## About this exercise
Every record below must come back exactly as written, with the images dropped.

## Entries shown

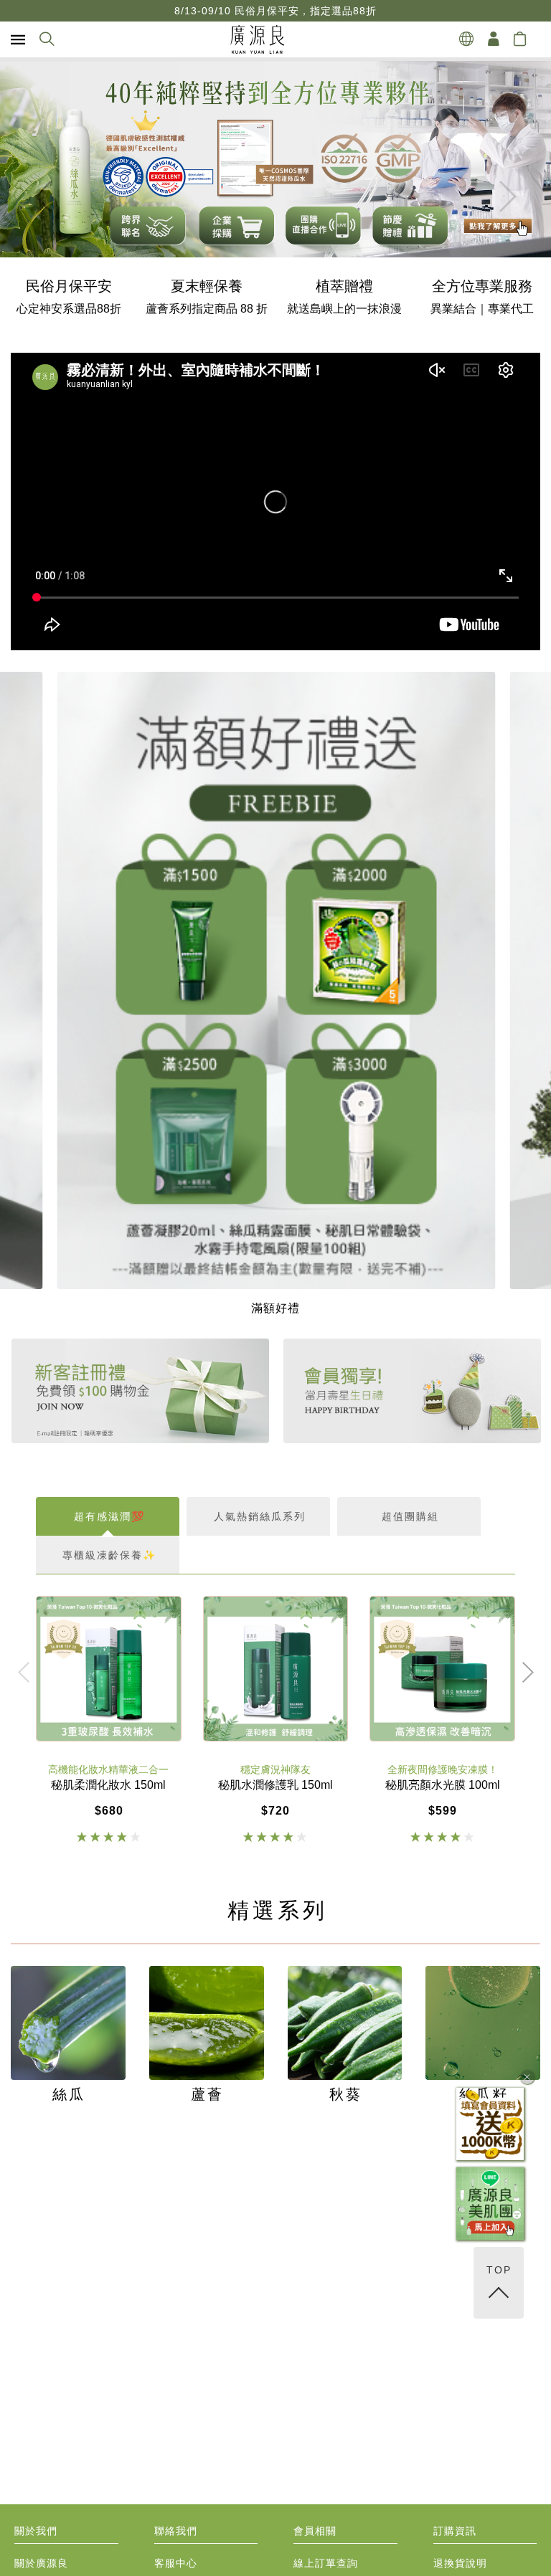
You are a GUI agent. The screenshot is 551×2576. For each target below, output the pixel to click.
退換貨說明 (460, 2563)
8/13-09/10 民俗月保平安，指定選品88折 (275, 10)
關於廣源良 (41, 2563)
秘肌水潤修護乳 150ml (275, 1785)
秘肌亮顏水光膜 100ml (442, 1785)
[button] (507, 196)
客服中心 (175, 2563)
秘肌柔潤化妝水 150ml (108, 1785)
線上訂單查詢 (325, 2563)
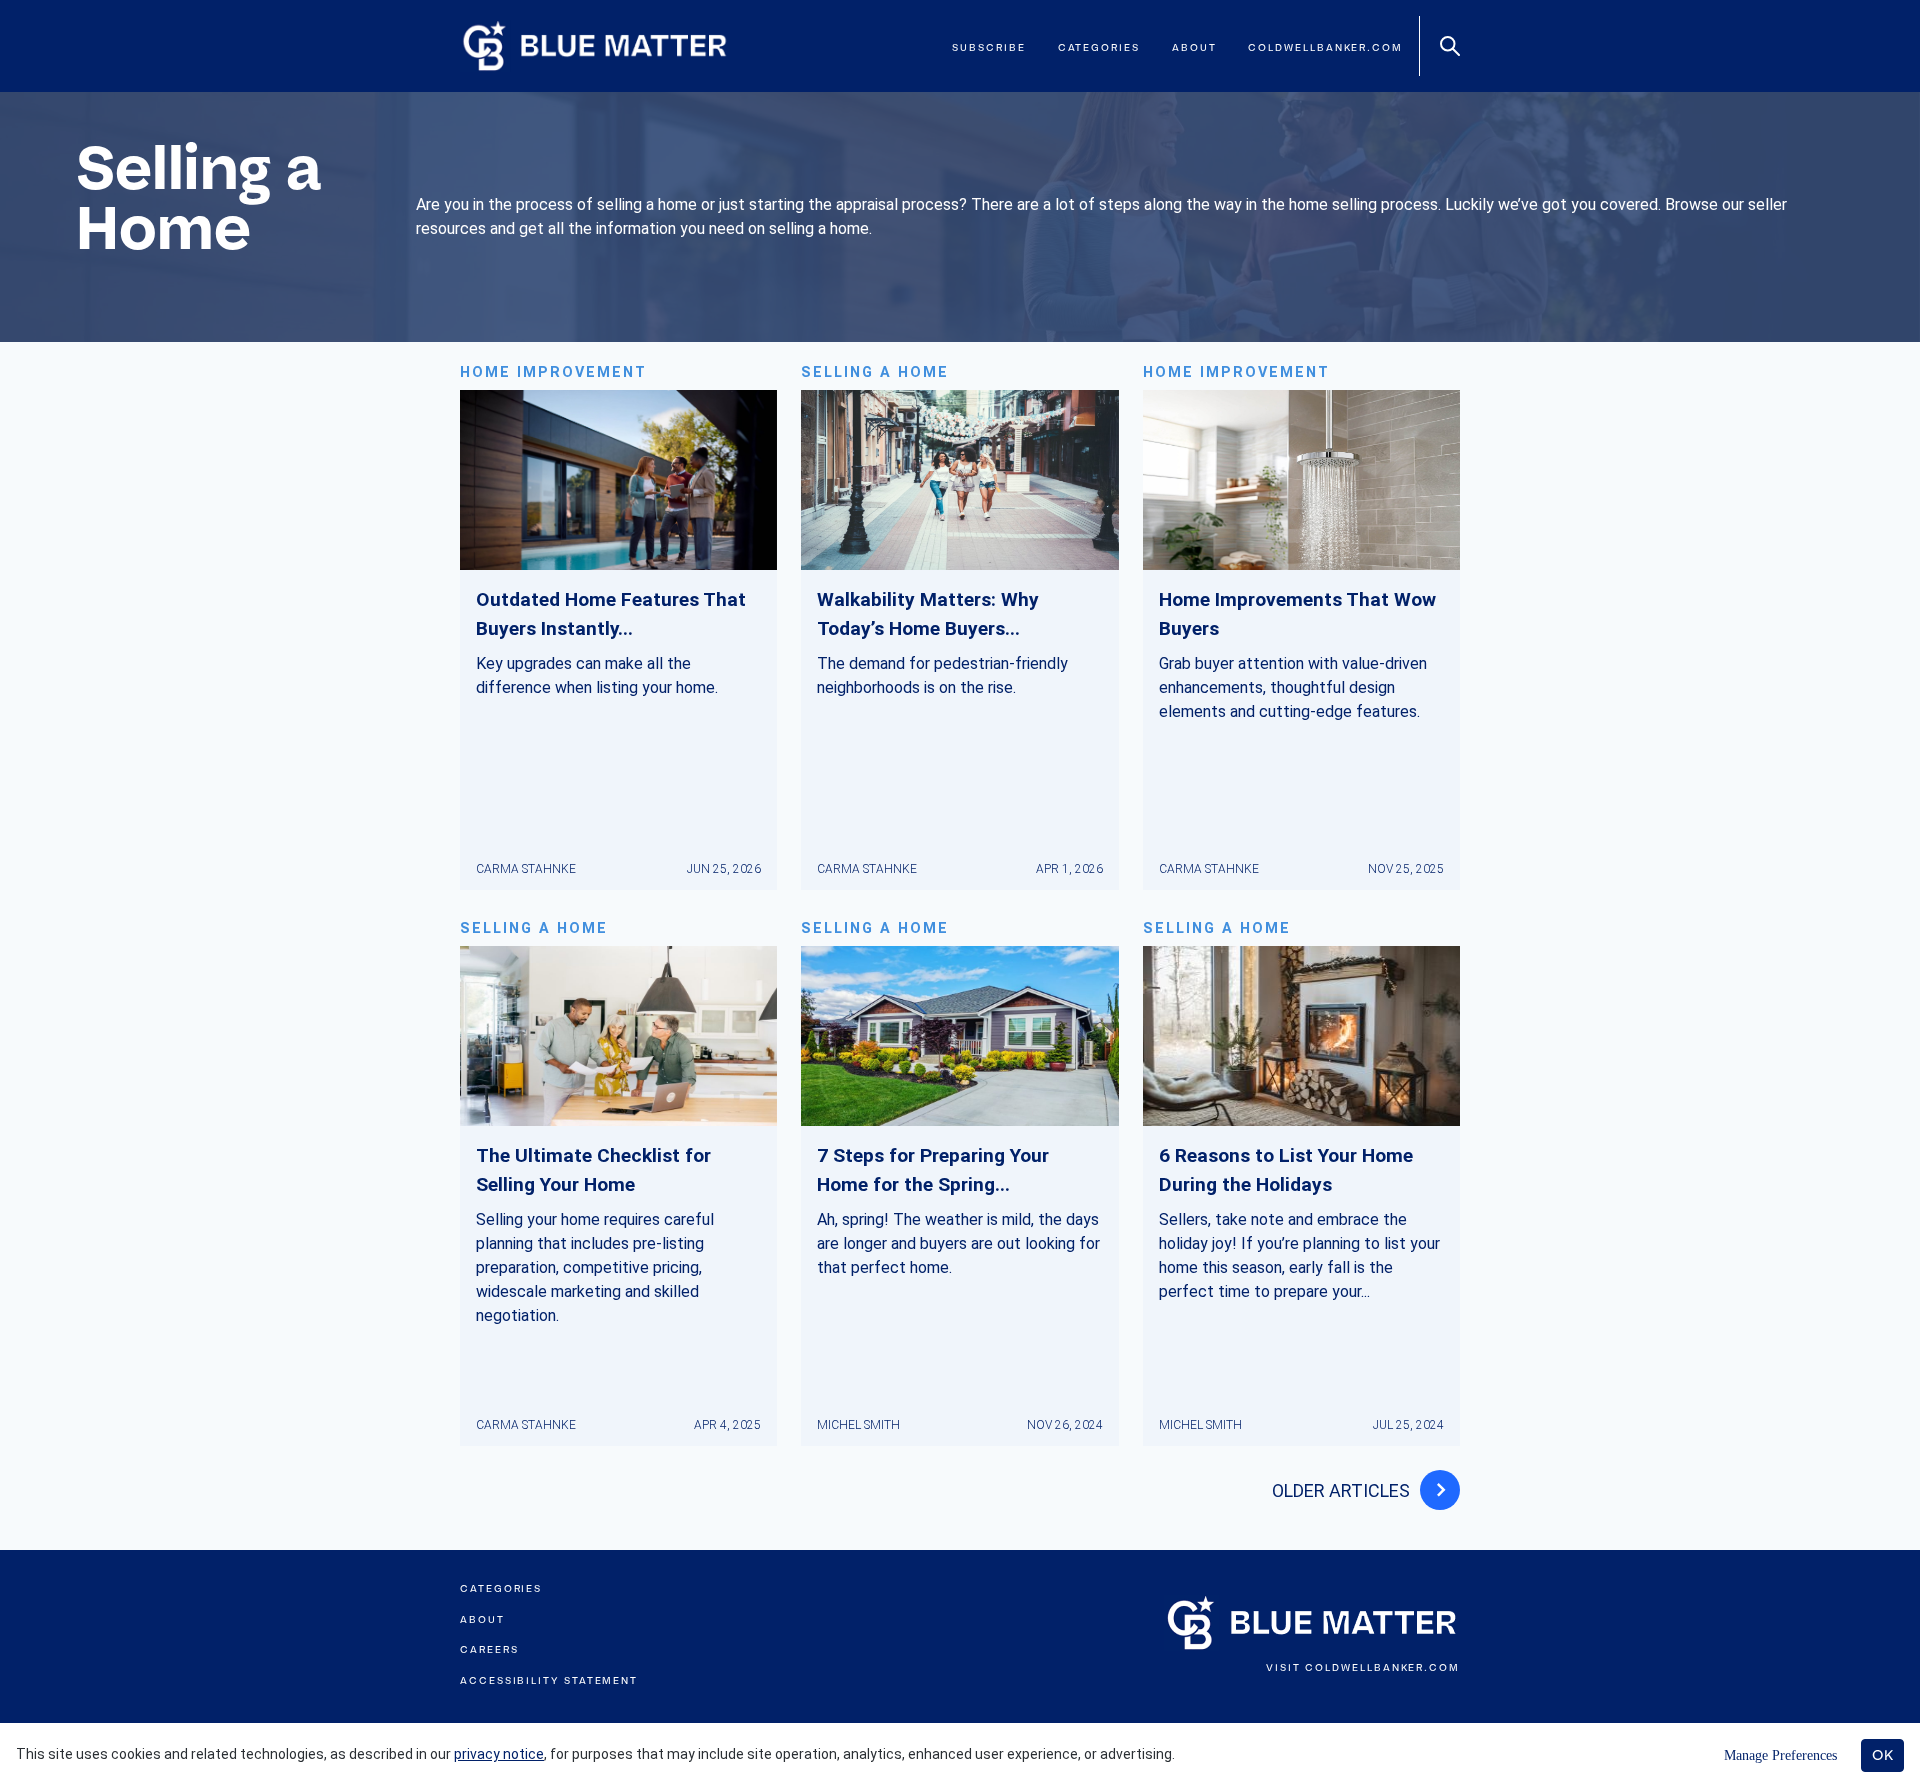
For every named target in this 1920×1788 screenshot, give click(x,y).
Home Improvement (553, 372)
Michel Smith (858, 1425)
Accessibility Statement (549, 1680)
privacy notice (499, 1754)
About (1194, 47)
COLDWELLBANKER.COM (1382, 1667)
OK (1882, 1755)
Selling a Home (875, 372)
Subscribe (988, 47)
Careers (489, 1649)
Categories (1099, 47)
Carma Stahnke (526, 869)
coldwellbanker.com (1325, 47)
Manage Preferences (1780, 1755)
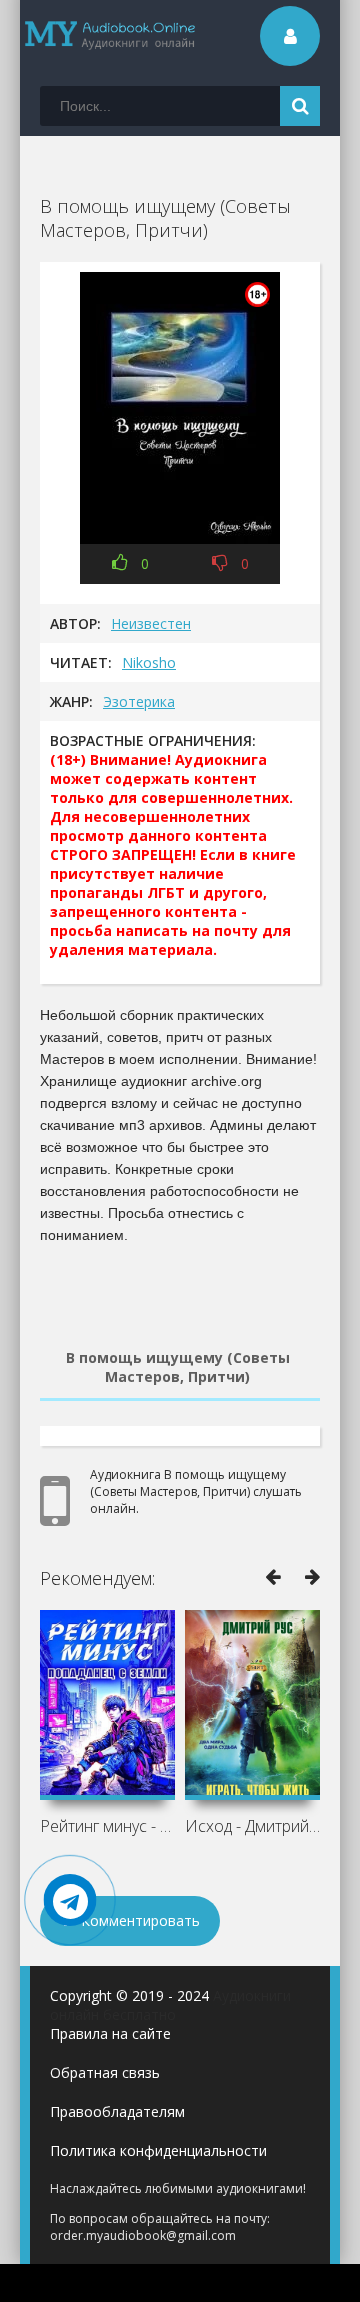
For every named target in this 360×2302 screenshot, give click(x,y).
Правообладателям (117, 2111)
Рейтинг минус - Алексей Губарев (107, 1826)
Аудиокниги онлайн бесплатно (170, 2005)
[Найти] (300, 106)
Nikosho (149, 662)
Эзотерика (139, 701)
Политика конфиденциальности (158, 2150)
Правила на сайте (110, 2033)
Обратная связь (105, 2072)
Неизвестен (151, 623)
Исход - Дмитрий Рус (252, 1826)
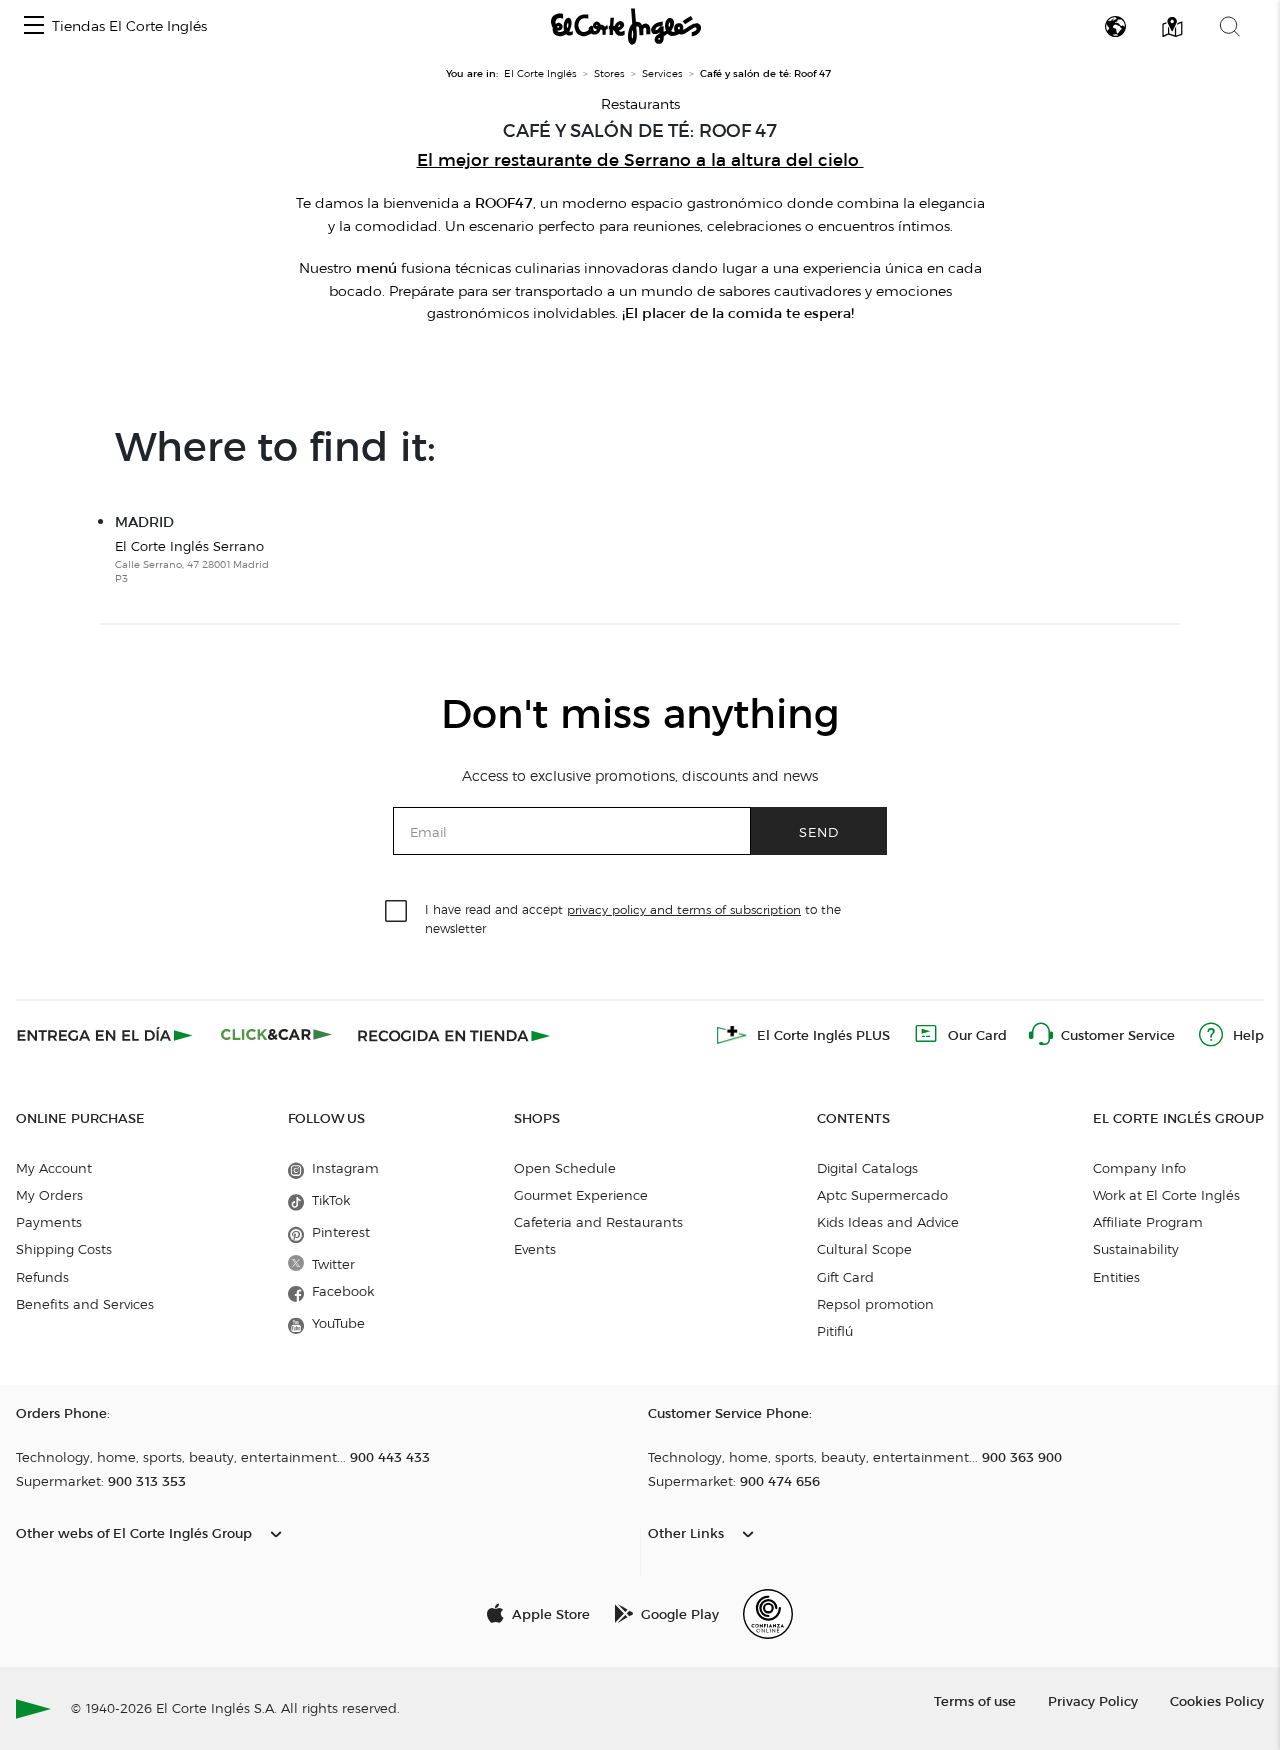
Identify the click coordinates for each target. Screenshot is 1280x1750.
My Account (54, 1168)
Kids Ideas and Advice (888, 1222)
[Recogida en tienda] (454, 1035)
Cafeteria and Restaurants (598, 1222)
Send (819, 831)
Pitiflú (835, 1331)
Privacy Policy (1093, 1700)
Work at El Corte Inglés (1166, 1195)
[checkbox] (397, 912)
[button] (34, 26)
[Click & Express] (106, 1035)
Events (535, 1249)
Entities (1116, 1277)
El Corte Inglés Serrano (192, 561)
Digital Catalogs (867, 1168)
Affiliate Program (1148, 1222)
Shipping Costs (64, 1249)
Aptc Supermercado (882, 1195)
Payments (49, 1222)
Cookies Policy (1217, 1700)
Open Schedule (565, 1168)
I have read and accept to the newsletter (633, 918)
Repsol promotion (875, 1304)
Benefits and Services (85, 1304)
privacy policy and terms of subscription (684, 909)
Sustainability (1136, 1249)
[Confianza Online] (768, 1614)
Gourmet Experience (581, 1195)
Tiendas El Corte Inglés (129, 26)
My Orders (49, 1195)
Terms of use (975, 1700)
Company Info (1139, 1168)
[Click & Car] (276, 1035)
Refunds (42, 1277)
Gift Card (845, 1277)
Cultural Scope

## Response to the task
You are a GUI agent. The screenshot is 551×2576. For each target below, output the pixel to click.
退換貨說明 (460, 2563)
8/13-09/10 民俗月保平安，指定選品88折 (275, 10)
關於廣源良 (41, 2563)
秘肌水潤修護乳 150ml (275, 1785)
秘肌亮顏水光膜 100ml (442, 1785)
[button] (507, 196)
客服中心 (175, 2563)
秘肌柔潤化妝水 150ml (108, 1785)
線上訂單查詢 (325, 2563)
For every named target in this 1920×1788 screenshot, give click(x,y).
Home Improvement (553, 372)
Michel Smith (858, 1425)
Accessibility Statement (549, 1680)
privacy notice (499, 1754)
About (1194, 47)
COLDWELLBANKER.COM (1382, 1667)
OK (1882, 1755)
Selling a Home (875, 372)
Subscribe (988, 47)
Careers (489, 1649)
Categories (1099, 47)
Carma Stahnke (526, 869)
coldwellbanker.com (1325, 47)
Manage Preferences (1780, 1755)
For every named target in this 360×2302 screenshot, give click(x,y).
Правообладателям (117, 2111)
Рейтинг минус - Алексей Губарев (107, 1826)
Аудиокниги онлайн бесплатно (170, 2005)
[Найти] (300, 106)
Nikosho (149, 662)
Эзотерика (139, 701)
Политика конфиденциальности (158, 2150)
Правила на сайте (110, 2033)
Обратная связь (105, 2072)
Неизвестен (151, 623)
Исход - Дмитрий Рус (252, 1826)
Identify the click coordinates for each target. Screenshot is 1280x1750.
My Account (54, 1168)
Kids Ideas and Advice (888, 1222)
[Recogida en tienda] (454, 1035)
Cafeteria and Restaurants (598, 1222)
Send (819, 831)
Pitiflú (835, 1331)
Privacy Policy (1093, 1700)
Work at El Corte Inglés (1166, 1195)
[checkbox] (397, 912)
[button] (34, 26)
[Click & Express] (106, 1035)
Events (535, 1249)
Entities (1116, 1277)
El Corte Inglés Serrano (192, 561)
Digital Catalogs (867, 1168)
Affiliate Program (1148, 1222)
Shipping Costs (64, 1249)
Aptc Supermercado (882, 1195)
Payments (49, 1222)
Cookies Policy (1217, 1700)
Open Schedule (565, 1168)
I have read and accept to the newsletter (633, 918)
Repsol promotion (875, 1304)
Benefits and Services (85, 1304)
privacy policy and terms of subscription (684, 909)
Sustainability (1136, 1249)
[Confianza Online] (768, 1614)
Gourmet Experience (581, 1195)
Tiendas El Corte Inglés (129, 26)
My Orders (49, 1195)
Terms of use (975, 1700)
Company Info (1139, 1168)
[Click & Car] (276, 1035)
Refunds (42, 1277)
Gift Card (845, 1277)
Cultural Scope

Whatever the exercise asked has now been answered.